Exercise brief: Rescale the part of the rows that opens with the line containing "Click the 'Year" and closes at the end of the rows. Write those lines out again in full, requests included, multiplying only the coordinates in the answers by 1.95 and rounding each to a whole number, with halves rounded up.

Click-target data:
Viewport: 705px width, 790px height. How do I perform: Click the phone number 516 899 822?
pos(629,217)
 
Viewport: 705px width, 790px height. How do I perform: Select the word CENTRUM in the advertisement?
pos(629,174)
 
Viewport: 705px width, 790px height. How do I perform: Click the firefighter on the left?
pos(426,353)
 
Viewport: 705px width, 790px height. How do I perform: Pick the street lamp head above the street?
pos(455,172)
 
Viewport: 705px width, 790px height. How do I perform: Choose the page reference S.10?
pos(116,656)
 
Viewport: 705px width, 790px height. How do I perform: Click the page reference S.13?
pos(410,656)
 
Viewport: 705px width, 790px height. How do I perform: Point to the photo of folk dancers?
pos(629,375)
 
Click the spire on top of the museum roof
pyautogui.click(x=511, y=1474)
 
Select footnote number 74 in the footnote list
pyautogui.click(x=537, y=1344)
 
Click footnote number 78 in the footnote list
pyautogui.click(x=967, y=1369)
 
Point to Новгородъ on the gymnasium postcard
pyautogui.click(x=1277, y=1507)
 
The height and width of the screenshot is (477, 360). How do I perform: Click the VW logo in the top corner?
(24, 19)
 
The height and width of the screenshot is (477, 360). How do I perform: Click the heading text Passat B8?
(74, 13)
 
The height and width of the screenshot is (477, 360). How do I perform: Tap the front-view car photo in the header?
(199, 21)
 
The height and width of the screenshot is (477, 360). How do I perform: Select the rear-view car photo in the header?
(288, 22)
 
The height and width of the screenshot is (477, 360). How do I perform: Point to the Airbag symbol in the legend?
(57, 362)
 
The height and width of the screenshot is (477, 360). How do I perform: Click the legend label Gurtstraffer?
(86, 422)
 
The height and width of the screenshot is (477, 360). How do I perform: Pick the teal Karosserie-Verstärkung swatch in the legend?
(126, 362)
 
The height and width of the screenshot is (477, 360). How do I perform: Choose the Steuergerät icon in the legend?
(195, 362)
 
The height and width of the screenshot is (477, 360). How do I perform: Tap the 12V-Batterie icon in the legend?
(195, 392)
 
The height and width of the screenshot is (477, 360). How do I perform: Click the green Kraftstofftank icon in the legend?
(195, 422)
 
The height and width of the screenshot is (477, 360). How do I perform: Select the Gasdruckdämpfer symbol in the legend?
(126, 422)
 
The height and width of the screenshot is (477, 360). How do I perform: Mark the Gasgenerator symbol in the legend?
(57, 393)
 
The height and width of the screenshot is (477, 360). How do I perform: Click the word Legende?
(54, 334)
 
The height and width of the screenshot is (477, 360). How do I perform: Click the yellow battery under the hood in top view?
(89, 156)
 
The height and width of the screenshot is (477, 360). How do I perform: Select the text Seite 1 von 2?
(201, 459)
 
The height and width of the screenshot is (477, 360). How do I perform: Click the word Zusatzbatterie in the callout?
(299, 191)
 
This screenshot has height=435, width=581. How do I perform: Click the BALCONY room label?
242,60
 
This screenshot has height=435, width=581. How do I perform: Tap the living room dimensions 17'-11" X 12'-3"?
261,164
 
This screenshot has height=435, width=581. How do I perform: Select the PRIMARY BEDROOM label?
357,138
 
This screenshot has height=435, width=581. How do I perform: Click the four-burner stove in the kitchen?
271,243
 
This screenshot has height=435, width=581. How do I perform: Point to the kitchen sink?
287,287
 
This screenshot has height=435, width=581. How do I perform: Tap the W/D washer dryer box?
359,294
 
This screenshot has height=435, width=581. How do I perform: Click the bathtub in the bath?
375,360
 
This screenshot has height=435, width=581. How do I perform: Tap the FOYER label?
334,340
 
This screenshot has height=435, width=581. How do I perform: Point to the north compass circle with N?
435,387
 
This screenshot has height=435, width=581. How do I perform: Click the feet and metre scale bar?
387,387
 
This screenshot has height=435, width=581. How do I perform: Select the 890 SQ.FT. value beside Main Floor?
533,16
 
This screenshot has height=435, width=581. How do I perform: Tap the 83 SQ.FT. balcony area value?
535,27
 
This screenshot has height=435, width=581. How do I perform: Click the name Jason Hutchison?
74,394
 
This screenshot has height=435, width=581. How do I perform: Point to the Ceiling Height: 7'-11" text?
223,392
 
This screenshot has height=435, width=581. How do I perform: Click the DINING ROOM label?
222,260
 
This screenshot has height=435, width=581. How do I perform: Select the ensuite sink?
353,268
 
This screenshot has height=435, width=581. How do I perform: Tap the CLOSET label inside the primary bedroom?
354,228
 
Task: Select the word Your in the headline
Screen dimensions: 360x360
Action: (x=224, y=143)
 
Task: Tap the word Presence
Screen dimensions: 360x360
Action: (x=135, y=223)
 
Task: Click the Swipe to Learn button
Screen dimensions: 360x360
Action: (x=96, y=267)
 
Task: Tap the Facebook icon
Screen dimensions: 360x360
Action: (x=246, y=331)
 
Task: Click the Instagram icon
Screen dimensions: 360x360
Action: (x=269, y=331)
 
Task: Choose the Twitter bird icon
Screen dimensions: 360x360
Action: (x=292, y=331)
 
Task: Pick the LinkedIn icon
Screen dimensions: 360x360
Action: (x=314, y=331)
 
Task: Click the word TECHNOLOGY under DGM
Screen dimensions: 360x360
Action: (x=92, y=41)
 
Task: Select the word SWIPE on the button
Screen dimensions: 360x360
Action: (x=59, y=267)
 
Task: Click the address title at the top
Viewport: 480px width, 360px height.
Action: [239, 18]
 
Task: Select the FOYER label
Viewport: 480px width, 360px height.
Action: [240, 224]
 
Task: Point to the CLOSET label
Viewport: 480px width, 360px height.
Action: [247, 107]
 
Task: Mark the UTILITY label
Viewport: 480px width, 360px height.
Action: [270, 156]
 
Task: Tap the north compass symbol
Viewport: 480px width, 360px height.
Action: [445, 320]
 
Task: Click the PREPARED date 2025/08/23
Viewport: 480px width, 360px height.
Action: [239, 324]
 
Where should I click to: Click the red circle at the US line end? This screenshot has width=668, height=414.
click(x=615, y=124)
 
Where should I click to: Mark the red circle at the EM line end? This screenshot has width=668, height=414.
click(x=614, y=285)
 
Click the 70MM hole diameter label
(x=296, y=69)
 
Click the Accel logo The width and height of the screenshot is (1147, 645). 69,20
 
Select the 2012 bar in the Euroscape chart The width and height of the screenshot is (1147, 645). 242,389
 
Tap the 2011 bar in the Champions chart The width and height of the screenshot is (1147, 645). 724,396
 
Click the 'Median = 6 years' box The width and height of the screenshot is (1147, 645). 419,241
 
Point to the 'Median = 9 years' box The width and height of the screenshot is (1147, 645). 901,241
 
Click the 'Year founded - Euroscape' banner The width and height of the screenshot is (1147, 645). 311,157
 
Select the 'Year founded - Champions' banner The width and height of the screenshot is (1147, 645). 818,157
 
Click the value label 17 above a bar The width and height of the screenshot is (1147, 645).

Solution for this task:
Click the 'Year founded - Euroscape' banner The width and height of the screenshot is (1147, 645). 606,306
 
Select the 'Year founded - Champions' banner The width and height of the screenshot is (1147, 645). 1595,306
 
Click the value label 17 above a bar The width and height of the screenshot is (1147, 645).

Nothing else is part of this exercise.